Working out is supposed to enrich our lives. I’ve noticed that some people seem to adhere to the “No pain, No gain.” ideology in everything like it’s a curse to enjoy life. Please. That’s just illogical. Why in this world would you say that you’re trying to have a better life and yet think that you have to miserable all the time? Without off days we will be sore and achy all the time because our bodies can never repair the self-inflicted damage that is necessary to building muscle. We will grow weary with our well-doing and seriously desire to quit at some point. Our minds will never have any time to reset with creative play. Work out and work out hard, as long as your doctor approves, but take those active rest days and benefit in body and mind. Enjoy exploring your playful, childlike side again with active adventures and days of curious joy as you rediscover the relish of playful activity. Remember what you enjoyed as a child and pursue it on these days or do things that you’ve always wanted to do and never thought that you had the time. Make time. Your health depends on it. I always wanted to be a ballerina…Anybody got a pink tutu?

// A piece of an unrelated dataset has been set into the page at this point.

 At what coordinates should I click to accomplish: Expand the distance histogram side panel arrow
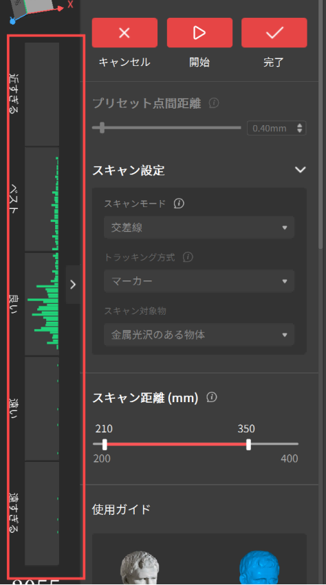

We Were Designed to Work Hard

I am 55 years old and besides enjoying the open road on my Harley Davidson, my leisure pursuit of choice is weight training and anything that can help me be the most physically fit that I can be. And of course these questions arise frequently;

Aren’t you getting a little old for all this craziness?

Short answer, Nope, not at all.

Aren’t you afraid all that weight lifting is going to hurt you?

Again, Nope, not at all.

No, I am not getting too old for weight training and physical fitness in general, and neither are you. I do not give a damn how old you are, there is always something you can do (health allowing of course) to move your body and keep it healthy. If anyone younger than my friend at my gym says they are too old, I really want you to speak with Clarice. This beautiful woman is 83 years young. She suffered a stroke about a year ago and still goes to the gym for cardiovascular and strength building exercises on a regular basis. This gal has more back bone than many young men I know personally.

Moving on to another example. My co-author Brenda Sue is an individual I became acquainted with through Weight Watchers social media Connect. I had joined Weight Watchers to be supportive of my wonderful wife Loraine who had also joined, and for my own benefit. I am a power lifter and had gained a lot of weight eating 6000 calories per day to fuel my lifting. Note, this kind of weight gain is not the healthiest even if you are gaining massive amounts of strength. I began posting on Connect not only my weight loss progress, but also my physical fitness regimen which prompted Brenda Sue to ask me if I could advise her in weight training. That was about 10 months ago and I began training her via online video as she lives 800 miles away from me.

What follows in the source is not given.